Step 5: Implement in order: most significant risks first

Convert your top-tier metrics into work items with clear acceptance criteria:

metric pipeline built,
dashboard/report produced,
review meeting scheduled,
response actions documented,
evidence retention configured. ¹

Governance move that works: tie “go-live approval” to “metric exists + owner assigned + first review completed” for high-significance risks.

Step 6: Document what you cannot (or will not) measure

Build a Measurement Exceptions Log for:

Cannot measure yet (no labels, insufficient ground truth, vendor black box, legal restrictions on collecting attributes).
Will not measure (disproportionate burden, measurement introduces new risk, immaterial risk after analysis).

For each exception record:

risk/trustworthiness characteristic,
why measurement is not feasible or not selected,
compensating measures (qualitative review, controls, monitoring proxies),
approval (who signed off),
revisit trigger (system change, new data availability, vendor contract renewal). ¹

Step 7: Operationalize recurring review and continuous improvement

MEASURE-1.1 is not a one-time build. Put in place:

periodic review of metric results and thresholds,
backlog grooming for expanding metric coverage,
change management hooks (model version updates, data pipeline changes, vendor version changes),
incident feedback loop (post-incident metric revisions). ¹

Required evidence and artifacts to retain

Auditors and internal reviewers will expect artifacts that prove both design and operation of measurement.

Minimum evidence set:

AI risk register from MAP with significance ranking and methodology. ¹
Measurement plan mapping risks → approaches → metrics → owners → cadence. ¹
Metric definitions (data dictionary, formulas, segmentation rules, known limitations).
Dashboards or reports showing metric outputs over time (screenshots or exports with dates).
Review minutes (risk committee, model governance board, product risk review) showing metrics were reviewed and actions assigned.
Action playbooks for threshold breaches (incident tickets, rollback procedures, mitigation plans).
Measurement Exceptions Log with approvals and compensating controls. ¹
Third-party evidence where relevant (contract clauses requiring reporting, vendor test reports, SLAs, and your validation notes).

If you use Daydream to track controls, map MEASURE-1.1 to a control owner and attach recurring evidence tasks so metric reviews and exception renewals do not rely on memory.

Common exam/audit questions and hangups

Expect questions that probe prioritization, traceability, and “paper vs reality” gaps:

“Show me the list of AI risks from MAP and which ones have implemented metrics today.” ¹
“How did you determine ‘most significant’ and who approved that ranking?” ¹
“Pick one high-risk metric and show the definition, data source, and the last two review instances.”
“What happens when a metric breaches tolerance? Show an example ticket and resolution.”
“Which risks are not measured and why? Who accepted that residual risk?” ¹
“For third-party models, what do you measure yourself versus what the third party reports?”
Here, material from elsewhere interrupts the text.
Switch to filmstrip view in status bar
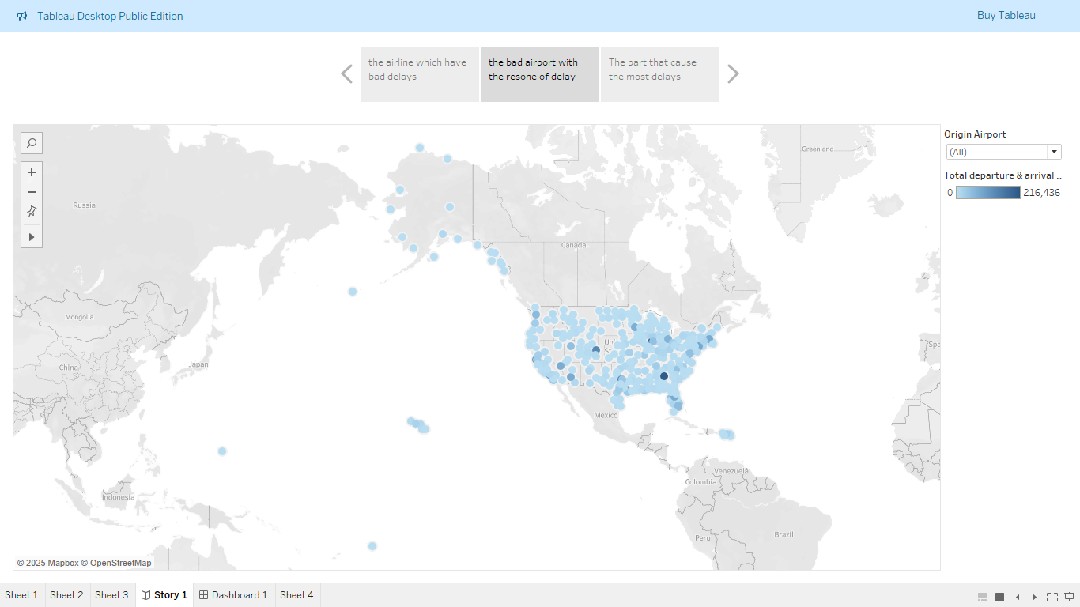The image size is (1080, 607). pos(982,596)
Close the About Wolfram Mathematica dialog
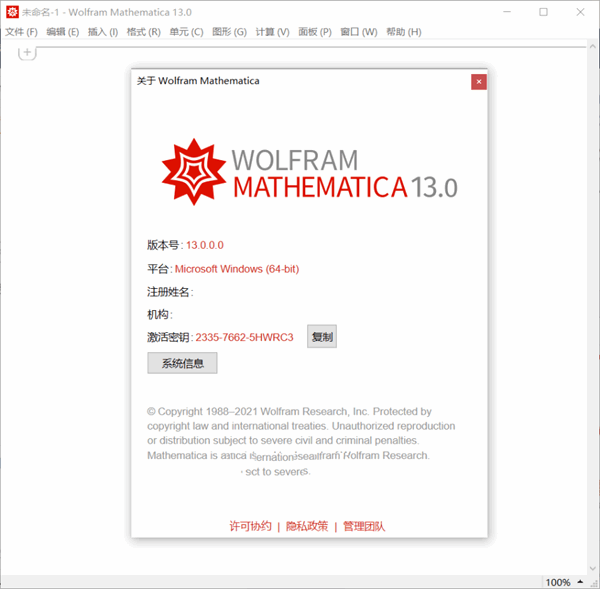This screenshot has width=600, height=589. (x=479, y=81)
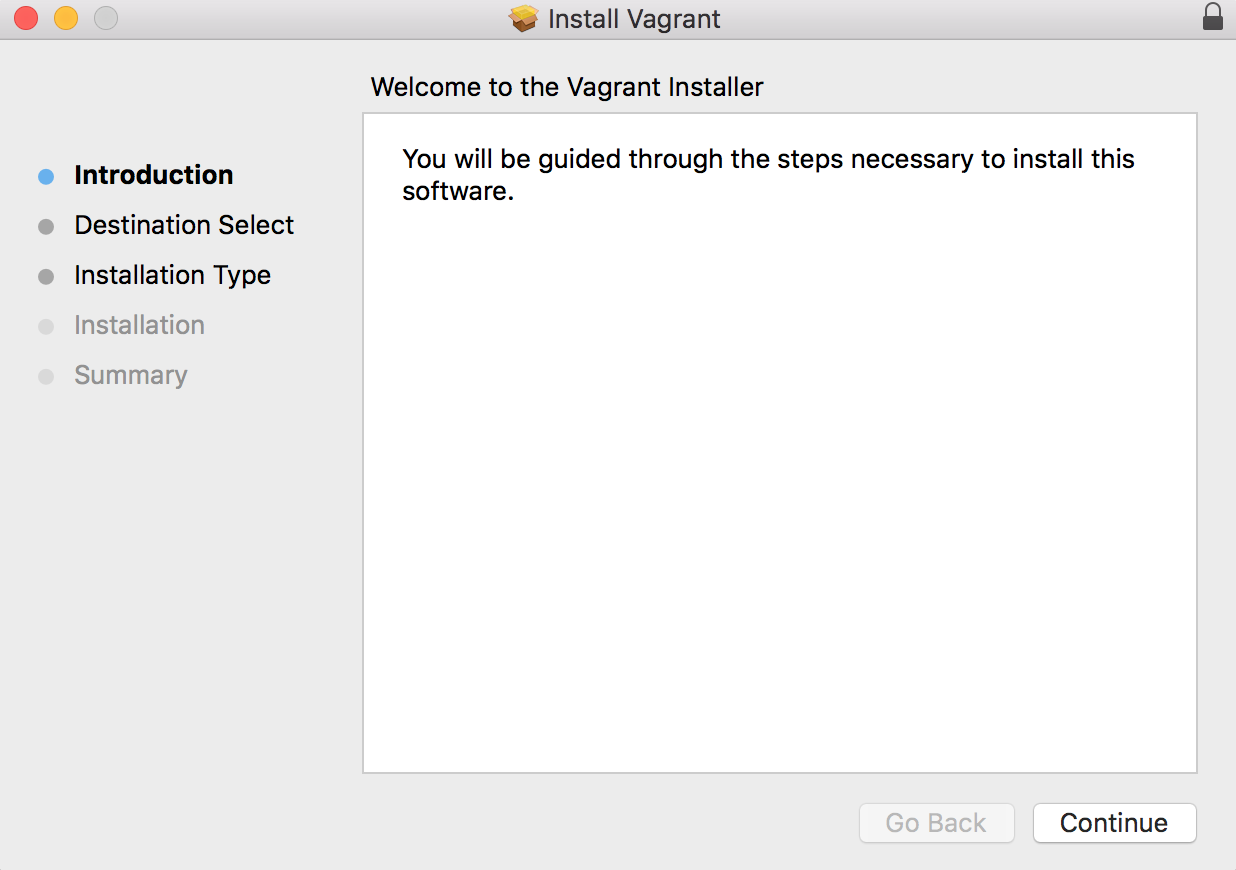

Hangups that derail audits:

metrics exist, but no one reviews them;
reviews occur, but no documented decisions;
exceptions exist, but no compensating controls or revisit triggers.

Frequent implementation mistakes and how to avoid them

Measuring what is easy, not what is significant
Fix: lock the top-tier risk list first, then force each top-tier risk to have at least one decision-grade metric or an approved exception. ¹
Vague metrics (“monitor fairness”) with no definition
Fix: require metric specs: formula, population, cadence, thresholds, and owner. If you cannot define it, treat it as “cannot measure yet” and document the gap. ¹
No link from metrics to action
Fix: pair every metric with a response playbook (who gets paged, what changes are permitted, approval path).
Third-party AI treated as out of scope
Fix: include vendor AI in the risk register; contract for reporting; implement your own monitoring where feasible. Track third-party deliverables as evidence artifacts.
Exceptions become permanent
Fix: add a required review trigger (system changes, vendor renewals, new dataset availability) and enforce periodic re-approval in governance routines. ¹

Enforcement context and risk implications

NIST AI RMF is a framework, not a standalone regulator. Still, MEASURE-1.1 reduces the practical risk that your AI governance program becomes “principles without controls.” If an incident occurs (harm, discrimination allegations, safety issue, security abuse), the first question from executives, customers, and regulators is usually: what did you measure, what did you know, and what did you do about it? MEASURE-1.1 is the backbone for answering that with records, not recollections. ¹

A practical 30/60/90-day execution plan

Use phases to avoid fake precision while still driving delivery.

Immediate (stabilize scope and prioritization)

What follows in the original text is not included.